Entries on where items appear
○ ○ ○ ○ ○ ○ ○

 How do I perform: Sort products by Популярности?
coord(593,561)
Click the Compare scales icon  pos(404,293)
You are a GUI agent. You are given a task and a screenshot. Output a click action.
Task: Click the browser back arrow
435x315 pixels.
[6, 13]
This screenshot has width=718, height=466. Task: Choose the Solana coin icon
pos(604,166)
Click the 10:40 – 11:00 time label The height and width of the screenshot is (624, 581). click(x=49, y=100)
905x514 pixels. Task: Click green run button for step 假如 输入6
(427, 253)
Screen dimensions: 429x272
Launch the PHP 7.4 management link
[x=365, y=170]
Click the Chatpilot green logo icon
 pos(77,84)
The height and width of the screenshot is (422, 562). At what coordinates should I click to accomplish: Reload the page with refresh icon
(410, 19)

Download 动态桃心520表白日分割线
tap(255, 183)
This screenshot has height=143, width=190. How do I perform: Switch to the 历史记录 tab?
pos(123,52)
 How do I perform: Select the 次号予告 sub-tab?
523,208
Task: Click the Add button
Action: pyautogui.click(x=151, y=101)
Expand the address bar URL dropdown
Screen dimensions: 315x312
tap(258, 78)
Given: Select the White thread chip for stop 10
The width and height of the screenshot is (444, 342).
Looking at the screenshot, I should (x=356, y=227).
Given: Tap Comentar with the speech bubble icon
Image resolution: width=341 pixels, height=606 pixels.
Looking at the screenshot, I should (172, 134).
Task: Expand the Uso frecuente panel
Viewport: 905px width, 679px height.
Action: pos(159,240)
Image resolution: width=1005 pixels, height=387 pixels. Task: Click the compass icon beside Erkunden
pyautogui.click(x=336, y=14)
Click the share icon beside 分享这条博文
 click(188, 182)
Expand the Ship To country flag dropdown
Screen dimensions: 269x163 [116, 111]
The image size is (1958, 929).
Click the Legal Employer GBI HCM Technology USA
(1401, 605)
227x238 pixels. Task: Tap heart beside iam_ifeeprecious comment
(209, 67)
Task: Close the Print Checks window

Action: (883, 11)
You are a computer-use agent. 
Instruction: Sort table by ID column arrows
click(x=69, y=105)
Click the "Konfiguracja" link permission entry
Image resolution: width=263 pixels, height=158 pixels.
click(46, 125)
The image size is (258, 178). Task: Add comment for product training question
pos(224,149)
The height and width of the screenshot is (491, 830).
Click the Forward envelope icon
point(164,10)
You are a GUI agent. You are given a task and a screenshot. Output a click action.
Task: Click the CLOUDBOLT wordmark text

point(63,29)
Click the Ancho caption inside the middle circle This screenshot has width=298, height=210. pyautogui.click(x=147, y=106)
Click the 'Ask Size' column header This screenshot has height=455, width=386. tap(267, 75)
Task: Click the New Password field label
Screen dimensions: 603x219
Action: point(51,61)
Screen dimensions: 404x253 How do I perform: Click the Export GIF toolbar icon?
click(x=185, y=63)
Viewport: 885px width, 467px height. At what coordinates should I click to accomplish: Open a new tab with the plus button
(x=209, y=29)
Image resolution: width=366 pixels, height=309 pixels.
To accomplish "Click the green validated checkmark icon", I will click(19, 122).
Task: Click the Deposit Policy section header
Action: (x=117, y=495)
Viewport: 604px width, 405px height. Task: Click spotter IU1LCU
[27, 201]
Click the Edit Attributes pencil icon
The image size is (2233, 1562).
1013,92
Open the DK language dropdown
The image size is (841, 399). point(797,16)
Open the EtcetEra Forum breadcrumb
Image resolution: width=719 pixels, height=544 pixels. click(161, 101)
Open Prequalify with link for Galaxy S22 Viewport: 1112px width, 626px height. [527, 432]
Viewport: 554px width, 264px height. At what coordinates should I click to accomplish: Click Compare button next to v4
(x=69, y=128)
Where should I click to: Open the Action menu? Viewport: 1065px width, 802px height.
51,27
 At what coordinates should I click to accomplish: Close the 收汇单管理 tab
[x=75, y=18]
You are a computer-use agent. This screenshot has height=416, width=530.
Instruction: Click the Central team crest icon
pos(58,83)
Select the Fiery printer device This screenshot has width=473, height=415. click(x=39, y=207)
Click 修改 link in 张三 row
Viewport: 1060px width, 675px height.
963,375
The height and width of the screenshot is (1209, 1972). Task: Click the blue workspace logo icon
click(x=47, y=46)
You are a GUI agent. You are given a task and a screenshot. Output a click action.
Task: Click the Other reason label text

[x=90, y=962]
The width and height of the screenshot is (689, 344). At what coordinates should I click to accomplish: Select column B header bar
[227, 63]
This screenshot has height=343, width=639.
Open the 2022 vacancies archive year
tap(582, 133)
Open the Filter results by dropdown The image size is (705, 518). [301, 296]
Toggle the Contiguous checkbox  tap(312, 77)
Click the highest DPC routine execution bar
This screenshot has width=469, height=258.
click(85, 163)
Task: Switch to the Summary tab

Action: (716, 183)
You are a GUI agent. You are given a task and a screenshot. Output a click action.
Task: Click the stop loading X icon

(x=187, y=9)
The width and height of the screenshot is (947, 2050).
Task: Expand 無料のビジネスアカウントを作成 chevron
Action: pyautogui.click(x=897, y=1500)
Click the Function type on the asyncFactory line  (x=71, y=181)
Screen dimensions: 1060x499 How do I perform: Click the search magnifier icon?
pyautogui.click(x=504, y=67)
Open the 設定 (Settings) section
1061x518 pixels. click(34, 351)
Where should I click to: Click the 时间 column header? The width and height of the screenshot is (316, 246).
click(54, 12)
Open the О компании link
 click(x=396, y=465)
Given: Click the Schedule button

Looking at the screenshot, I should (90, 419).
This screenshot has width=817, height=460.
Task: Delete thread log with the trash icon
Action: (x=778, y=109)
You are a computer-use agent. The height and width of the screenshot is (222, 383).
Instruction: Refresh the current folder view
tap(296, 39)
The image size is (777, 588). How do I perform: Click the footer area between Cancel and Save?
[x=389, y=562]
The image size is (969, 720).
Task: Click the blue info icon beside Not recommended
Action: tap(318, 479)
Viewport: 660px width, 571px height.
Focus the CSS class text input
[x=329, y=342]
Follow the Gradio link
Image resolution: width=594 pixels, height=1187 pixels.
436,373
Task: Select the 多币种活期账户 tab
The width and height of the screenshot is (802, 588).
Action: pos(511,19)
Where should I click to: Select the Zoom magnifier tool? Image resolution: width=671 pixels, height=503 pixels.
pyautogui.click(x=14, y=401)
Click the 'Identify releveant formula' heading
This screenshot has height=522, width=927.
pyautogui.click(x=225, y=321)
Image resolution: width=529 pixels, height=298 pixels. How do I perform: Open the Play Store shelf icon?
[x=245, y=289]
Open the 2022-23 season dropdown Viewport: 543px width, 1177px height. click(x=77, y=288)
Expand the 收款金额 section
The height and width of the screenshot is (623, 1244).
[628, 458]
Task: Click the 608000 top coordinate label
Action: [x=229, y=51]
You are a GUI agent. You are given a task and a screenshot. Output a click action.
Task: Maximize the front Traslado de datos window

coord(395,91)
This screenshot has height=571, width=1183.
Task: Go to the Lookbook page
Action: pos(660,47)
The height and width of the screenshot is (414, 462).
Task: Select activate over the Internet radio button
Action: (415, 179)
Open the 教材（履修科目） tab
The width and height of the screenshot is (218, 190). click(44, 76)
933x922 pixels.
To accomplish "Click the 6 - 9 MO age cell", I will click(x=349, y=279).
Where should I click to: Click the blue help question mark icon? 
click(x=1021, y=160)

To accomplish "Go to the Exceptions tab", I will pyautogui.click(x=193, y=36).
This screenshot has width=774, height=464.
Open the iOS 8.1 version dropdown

○ ○ ○ ○ ○ ○ ○

» Prompt: Copy every item above line for line, keeping each character unchanged.

» The completed task:
 How do I perform: Sort products by Популярности?
coord(593,561)
Click the Compare scales icon  pos(404,293)
You are a GUI agent. You are given a task and a screenshot. Output a click action.
Task: Click the browser back arrow
435x315 pixels.
[6, 13]
This screenshot has width=718, height=466. Task: Choose the Solana coin icon
pos(604,166)
Click the 10:40 – 11:00 time label The height and width of the screenshot is (624, 581). click(x=49, y=100)
905x514 pixels. Task: Click green run button for step 假如 输入6
(427, 253)
Screen dimensions: 429x272
Launch the PHP 7.4 management link
[x=365, y=170]
Click the Chatpilot green logo icon
 pos(77,84)
The height and width of the screenshot is (422, 562). At what coordinates should I click to accomplish: Reload the page with refresh icon
(410, 19)

Download 动态桃心520表白日分割线
tap(255, 183)
This screenshot has height=143, width=190. How do I perform: Switch to the 历史记录 tab?
pos(123,52)
 How do I perform: Select the 次号予告 sub-tab?
523,208
Task: Click the Add button
Action: pyautogui.click(x=151, y=101)
Expand the address bar URL dropdown
Screen dimensions: 315x312
tap(258, 78)
Given: Select the White thread chip for stop 10
The width and height of the screenshot is (444, 342).
Looking at the screenshot, I should (x=356, y=227).
Given: Tap Comentar with the speech bubble icon
Image resolution: width=341 pixels, height=606 pixels.
Looking at the screenshot, I should (172, 134).
Task: Expand the Uso frecuente panel
Viewport: 905px width, 679px height.
Action: pos(159,240)
Image resolution: width=1005 pixels, height=387 pixels. Task: Click the compass icon beside Erkunden
pyautogui.click(x=336, y=14)
Click the share icon beside 分享这条博文
 click(188, 182)
Expand the Ship To country flag dropdown
Screen dimensions: 269x163 [116, 111]
The image size is (1958, 929).
Click the Legal Employer GBI HCM Technology USA
(1401, 605)
227x238 pixels. Task: Tap heart beside iam_ifeeprecious comment
(209, 67)
Task: Close the Print Checks window

Action: (883, 11)
You are a computer-use agent. 
Instruction: Sort table by ID column arrows
click(x=69, y=105)
Click the "Konfiguracja" link permission entry
Image resolution: width=263 pixels, height=158 pixels.
click(46, 125)
The image size is (258, 178). Task: Add comment for product training question
pos(224,149)
The height and width of the screenshot is (491, 830).
Click the Forward envelope icon
point(164,10)
You are a GUI agent. You are given a task and a screenshot. Output a click action.
Task: Click the CLOUDBOLT wordmark text

point(63,29)
Click the Ancho caption inside the middle circle This screenshot has width=298, height=210. pyautogui.click(x=147, y=106)
Click the 'Ask Size' column header This screenshot has height=455, width=386. tap(267, 75)
Task: Click the New Password field label
Screen dimensions: 603x219
Action: point(51,61)
Screen dimensions: 404x253 How do I perform: Click the Export GIF toolbar icon?
click(x=185, y=63)
Viewport: 885px width, 467px height. At what coordinates should I click to accomplish: Open a new tab with the plus button
(x=209, y=29)
Image resolution: width=366 pixels, height=309 pixels.
To accomplish "Click the green validated checkmark icon", I will click(19, 122).
Task: Click the Deposit Policy section header
Action: (x=117, y=495)
Viewport: 604px width, 405px height. Task: Click spotter IU1LCU
[27, 201]
Click the Edit Attributes pencil icon
The image size is (2233, 1562).
1013,92
Open the DK language dropdown
The image size is (841, 399). point(797,16)
Open the EtcetEra Forum breadcrumb
Image resolution: width=719 pixels, height=544 pixels. click(161, 101)
Open Prequalify with link for Galaxy S22 Viewport: 1112px width, 626px height. [527, 432]
Viewport: 554px width, 264px height. At what coordinates should I click to accomplish: Click Compare button next to v4
(x=69, y=128)
Where should I click to: Open the Action menu? Viewport: 1065px width, 802px height.
51,27
 At what coordinates should I click to accomplish: Close the 收汇单管理 tab
[x=75, y=18]
You are a computer-use agent. This screenshot has height=416, width=530.
Instruction: Click the Central team crest icon
pos(58,83)
Select the Fiery printer device This screenshot has width=473, height=415. click(x=39, y=207)
Click 修改 link in 张三 row
Viewport: 1060px width, 675px height.
963,375
The height and width of the screenshot is (1209, 1972). Task: Click the blue workspace logo icon
click(x=47, y=46)
You are a GUI agent. You are given a task and a screenshot. Output a click action.
Task: Click the Other reason label text

[x=90, y=962]
The width and height of the screenshot is (689, 344). At what coordinates should I click to accomplish: Select column B header bar
[227, 63]
This screenshot has height=343, width=639.
Open the 2022 vacancies archive year
tap(582, 133)
Open the Filter results by dropdown The image size is (705, 518). [301, 296]
Toggle the Contiguous checkbox  tap(312, 77)
Click the highest DPC routine execution bar
This screenshot has width=469, height=258.
click(85, 163)
Task: Switch to the Summary tab

Action: (716, 183)
You are a GUI agent. You are given a task and a screenshot. Output a click action.
Task: Click the stop loading X icon

(x=187, y=9)
The width and height of the screenshot is (947, 2050).
Task: Expand 無料のビジネスアカウントを作成 chevron
Action: pyautogui.click(x=897, y=1500)
Click the Function type on the asyncFactory line  (x=71, y=181)
Screen dimensions: 1060x499 How do I perform: Click the search magnifier icon?
pyautogui.click(x=504, y=67)
Open the 設定 (Settings) section
1061x518 pixels. click(34, 351)
Where should I click to: Click the 时间 column header? The width and height of the screenshot is (316, 246).
click(54, 12)
Open the О компании link
 click(x=396, y=465)
Given: Click the Schedule button

Looking at the screenshot, I should (90, 419).
This screenshot has width=817, height=460.
Task: Delete thread log with the trash icon
Action: (x=778, y=109)
You are a computer-use agent. The height and width of the screenshot is (222, 383).
Instruction: Refresh the current folder view
tap(296, 39)
The image size is (777, 588). How do I perform: Click the footer area between Cancel and Save?
[x=389, y=562]
The image size is (969, 720).
Task: Click the blue info icon beside Not recommended
Action: tap(318, 479)
Viewport: 660px width, 571px height.
Focus the CSS class text input
[x=329, y=342]
Follow the Gradio link
Image resolution: width=594 pixels, height=1187 pixels.
436,373
Task: Select the 多币种活期账户 tab
The width and height of the screenshot is (802, 588).
Action: pos(511,19)
Where should I click to: Select the Zoom magnifier tool? Image resolution: width=671 pixels, height=503 pixels.
pyautogui.click(x=14, y=401)
Click the 'Identify releveant formula' heading
This screenshot has height=522, width=927.
pyautogui.click(x=225, y=321)
Image resolution: width=529 pixels, height=298 pixels. How do I perform: Open the Play Store shelf icon?
[x=245, y=289]
Open the 2022-23 season dropdown Viewport: 543px width, 1177px height. click(x=77, y=288)
Expand the 收款金额 section
The height and width of the screenshot is (623, 1244).
[628, 458]
Task: Click the 608000 top coordinate label
Action: [x=229, y=51]
You are a GUI agent. You are given a task and a screenshot. Output a click action.
Task: Maximize the front Traslado de datos window

coord(395,91)
This screenshot has height=571, width=1183.
Task: Go to the Lookbook page
Action: pos(660,47)
The height and width of the screenshot is (414, 462).
Task: Select activate over the Internet radio button
Action: (415, 179)
Open the 教材（履修科目） tab
The width and height of the screenshot is (218, 190). click(44, 76)
933x922 pixels.
To accomplish "Click the 6 - 9 MO age cell", I will click(x=349, y=279).
Where should I click to: Click the blue help question mark icon? 
click(x=1021, y=160)

To accomplish "Go to the Exceptions tab", I will pyautogui.click(x=193, y=36).
This screenshot has width=774, height=464.
Open the iOS 8.1 version dropdown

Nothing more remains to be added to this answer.